On Formal Reasoning and Machine Understanding
What does it mean for a machine to understand a mathematical proof? This question sits at the intersection of philosophy of mind, formal logic, and artificial intelligence — and it refuses to yield simple answers.
Proof as Process
When a human mathematician verifies a proof, they do more than check symbolic manipulations. They grasp the strategy behind each step, the intuition that motivated a particular lemma, the sense in which the conclusion follows inevitably from the premises.
Automated theorem provers, by contrast, operate on syntax. A proof is valid if each step conforms to inference rules — but validity and understanding are not the same thing.
The Lean 4 Perspective
Lean 4 represents an interesting middle ground. Its dependent type system forces proofs to be constructive, and its tactic language allows humans to guide automated search. The question becomes: when a neural network suggests tactics that lead to successful proofs, has it understood the theorem?
theorem sample (n : Nat) : n + 0 = n := by
rflThis trivial example hides deep complexity.

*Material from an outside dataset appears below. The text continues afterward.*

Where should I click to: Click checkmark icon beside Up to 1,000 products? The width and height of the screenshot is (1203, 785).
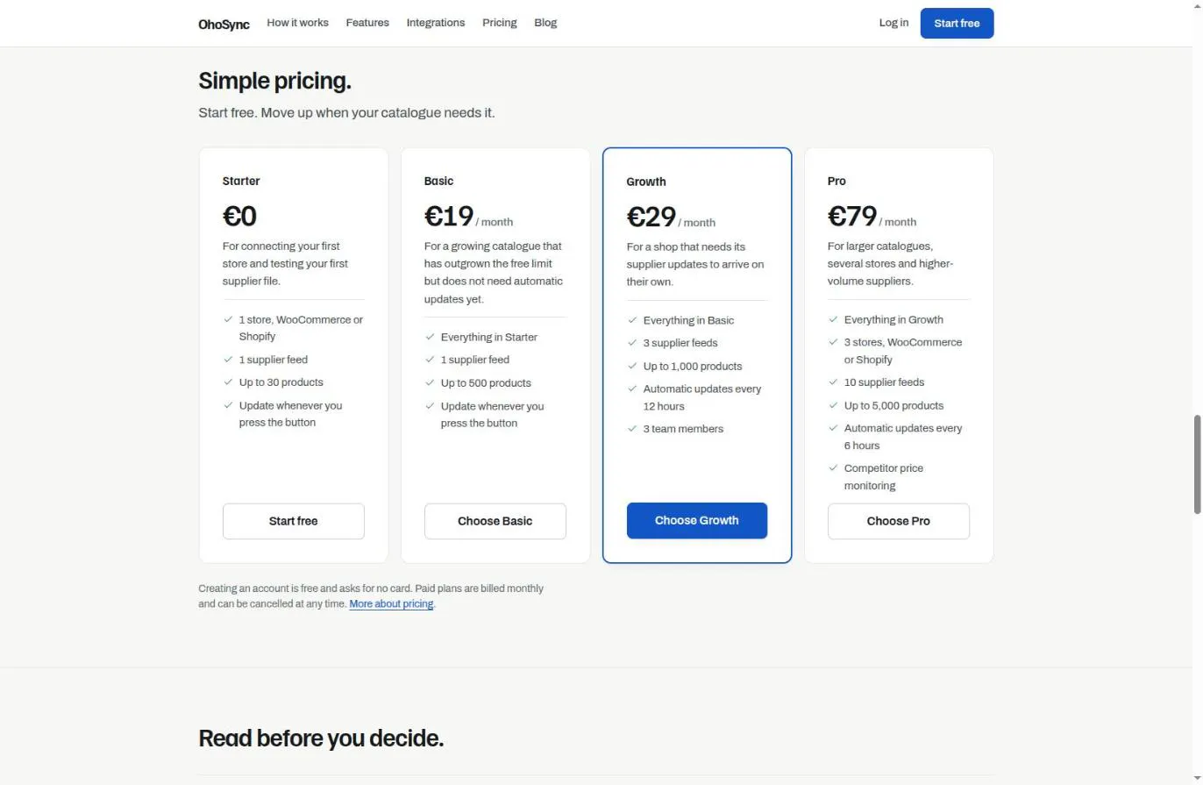coord(632,366)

Scaling from n + 0 = n to the Riemann Hypothesis requires hierarchical decomposition — and that decomposition itself may be the seat of understanding.
Open Questions
- Can we formalise the difference between checking a proof and understanding one?
- Do GFlowNets over proof states approximate the exploratory process of human mathematicians?
- What role does abstraction play in mathematical insight?
These are questions I return to often. This essay is a placeholder — a seed in the digital garden.